The movements taking place one after the other in European art and
literature during the late 19th century and the early 20th century soon had a distinct bearing on India’s art and culture. During the colonial rule, India’s traditional arts got sidelined and the country witnessed the emergence of a new epoch in art that brimmed with Western thoughts, imported by the British.
It can be said that the modern era in Indian art started just around this time. In Assam, till the late 1920s, art did not have a telling presence in the cultural firmament as there was greater focus on literature, necessitated by the crises the Assamese language had been going through. At that time, the general people of Assam were far away culturally from the mainland and Kolkata, that was one of the nerve-centres of the composite Indian culture.

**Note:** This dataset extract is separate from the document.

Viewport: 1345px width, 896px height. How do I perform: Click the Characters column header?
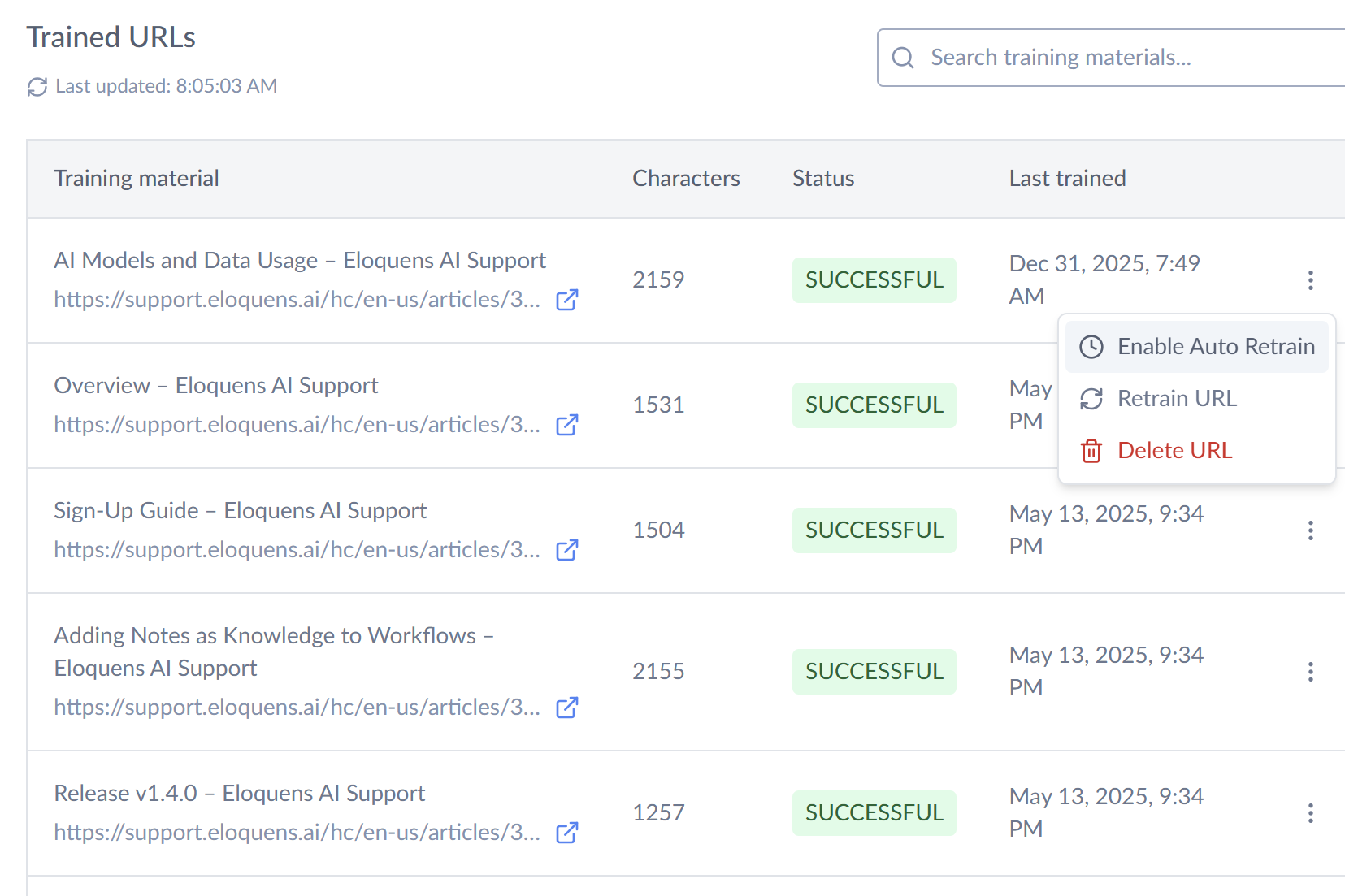tap(686, 179)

In the 1920s, four youths from Assam, after getting art lessons in Kolkata, came back to settle down in their native places and ushered in a change in this direction. These four pioneering artists were Muktanath Bordoloi of Dibrugarh, Suren Bordoloi of Jorhat, and Jagat Singh Kachari and Pratap Baruah of Tezpur.
At that time, the Bengal School of Art was at the peak of its fame and influence. The Awahan magazine, after making its debut in 1929, started publishing paintings of these four artists and also tried to give the Assamese people a fair idea of what art was all about through works of modern Indian art and enlightening articles. According to eminent poet-art critic Nilmoni Phukan, the only people who were blessed with a natural and proper feel for art during this crucial period of Assam’s cultural history were Sarbeswar Kotoky and Rupkonwar Jyotiprasad Agarwala. Sarbeswar Kotoky was the first person to have made a pioneering research into Assamese ancient art. The article he wrote in Awahan in 1931 is considered to be an important landmark in this direction. Therefore, the modern era in Assam’s art is believed to have started with the beginning of the famed Awahan Yug.
Among the few paintings produced by these four artists, Kanikhola by Mutanath Bordoloi, Jakoiya Sowali by Jagat Singh Kachari and Apples by Pratap Baruah are the most famous. Broadly, Kanikhola combines a local theme with Western techniques. It is significant, however, from the social point of view: it stands as a grim reminder of the rampant consumption of kani in Assam during the British rule that proved to be a bane for the entire Assamese nation. Pratap Baruah’s Apples is believed to be the first ‘still-life’ in Assam. Jagat Singh Kachari was blessed with powerful drawing skills, which is evident in Jakoiya Sowali. Suren Bordoloi, despite being an extremely gifted artist, could produce very little due to abject poverty. The portrait of Radhakanta Handique made by him — kept in the Chandrakanta Handique Bhawan in Jorhat — speaks much of his genius. In Roop Barna Bak, Nilmoni Phukan gives us a measure of Suren Bordoloi’s disillusionment. Bordoloi literally advised aspiring artists against taking up art as a profession, lest they would meet the same fate as his!
Such was the state of affairs in the 1930s. Due to lack of ambition, economic constraints and absence of an environment conducive to art at that time, these artists were forced to put art lower in their list of priorities. We have mentioned what happened to Suren Bordoloi. Muktanath Bordoloi, who is considered to be the first of the modern Assamese artists, also turned a photographer. The other two did pursue art for a while, but never really could go the distance.
It’s not as if the works made by these artists were truly great works of Assam art from a technical point of view. But, they are indeed significant from the historical standpoint. These artists, without an iota of doubt, were the torchbearers for all of us. They might not have been able to fully translate their dreams into reality due to the disadvantageous time they lived in. But they and their works secure an important place in the history of Assam’s art.